If there is a medical reason that the baby needs to come out, so be it. 
This is not a letter to reject the medical establishment, disbelieve the science, or to wave a crystal to ward away evil spirits.  This is a practical letter to say, the birth process is IMPRECISE.  NO ONE has all the answers.  If you want to be a participant in the birth decisions you need to step up and take ownership of your information.

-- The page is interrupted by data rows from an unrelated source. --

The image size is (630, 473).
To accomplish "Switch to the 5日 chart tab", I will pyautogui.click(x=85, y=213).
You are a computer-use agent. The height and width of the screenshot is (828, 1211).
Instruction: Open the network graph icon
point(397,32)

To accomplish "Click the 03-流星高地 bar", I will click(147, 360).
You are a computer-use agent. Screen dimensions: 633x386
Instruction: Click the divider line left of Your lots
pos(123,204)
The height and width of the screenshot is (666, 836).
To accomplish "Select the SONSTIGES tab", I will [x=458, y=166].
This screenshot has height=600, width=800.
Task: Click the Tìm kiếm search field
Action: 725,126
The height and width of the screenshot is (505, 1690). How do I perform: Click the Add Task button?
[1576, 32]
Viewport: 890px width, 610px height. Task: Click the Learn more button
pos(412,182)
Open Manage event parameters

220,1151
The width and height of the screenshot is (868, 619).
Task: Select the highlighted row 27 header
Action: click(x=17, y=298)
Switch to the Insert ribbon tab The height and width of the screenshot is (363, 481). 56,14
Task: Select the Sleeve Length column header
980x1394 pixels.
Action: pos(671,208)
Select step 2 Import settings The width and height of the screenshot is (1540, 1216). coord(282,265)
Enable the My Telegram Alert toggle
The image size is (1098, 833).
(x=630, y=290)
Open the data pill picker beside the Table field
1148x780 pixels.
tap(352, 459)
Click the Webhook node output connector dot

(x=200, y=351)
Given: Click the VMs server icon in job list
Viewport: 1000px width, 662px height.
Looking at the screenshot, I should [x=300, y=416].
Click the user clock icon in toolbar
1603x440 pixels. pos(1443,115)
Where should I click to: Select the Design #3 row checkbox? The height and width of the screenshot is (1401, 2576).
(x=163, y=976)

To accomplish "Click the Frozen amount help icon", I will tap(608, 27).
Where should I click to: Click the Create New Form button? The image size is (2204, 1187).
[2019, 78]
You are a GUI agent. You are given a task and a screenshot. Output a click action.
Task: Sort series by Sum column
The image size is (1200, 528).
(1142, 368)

If there is evidence that the baby is not doing well, or you are not doing well, or that if the baby stays inside it will cause you or the baby harm--then by all means give the birth a kick start.  But the assumption of a "too big baby" is not empowering to you and not based on sound science.  (A 30lb baby is too big.  But a 10 pounder? not even a little)  Do your research.  Can you find evidence that a 10lb baby won't fit through a healthy woman?  You CAN (and will) birth your baby, and you can do it when your baby is ready to come out.

(Note:  If you do induce, it is much more difficult to force a larger baby out--heck, it's hard for small babies too.  All the movement involved in a normal birth works the baby down through the birth cannal. If you are stuck sitting on a bed because you're hooked up to monitors, IVs, it is harder on you to move that baby through.)

I really empathize with you, and with your doctor.  It's hard to sit around and "do nothing."  But you're not doing nothing.  You're gestating.  And the last bit of the gestation seems like it takes forever.  Do you ever tidy an already tidy desk or room?  Brush your hair even if it's already brushed?  Take a dish off the stove or out of the oven before it is fully done cooking?  Well it's the same thing at the end of a pregnancy.  There is  nothing else to do, but we feel compelled to do something.  You have to keep asking yourself, "What's the rush?"

My advice?  Unplug the phone.  Turn off the cell phone (you can always turn it back on if you need it).  Unplug the computer.  Turn off the TV.  Read positive birth stories from Ina May Gaskin.  Cook.  Tell whatever family members staying with you to take a hike.  Go out for walks along the beach.  And then go home and take off all your clothes and spend the next 5 days just hanging out naked with the love of your life .  This is a special time and you only get it once.  Invite that baby into your home and it will come.

Remember, your baby will fit through your body and it will fit in your heart.  Your body was designed to bring this child into this world.  Trust it.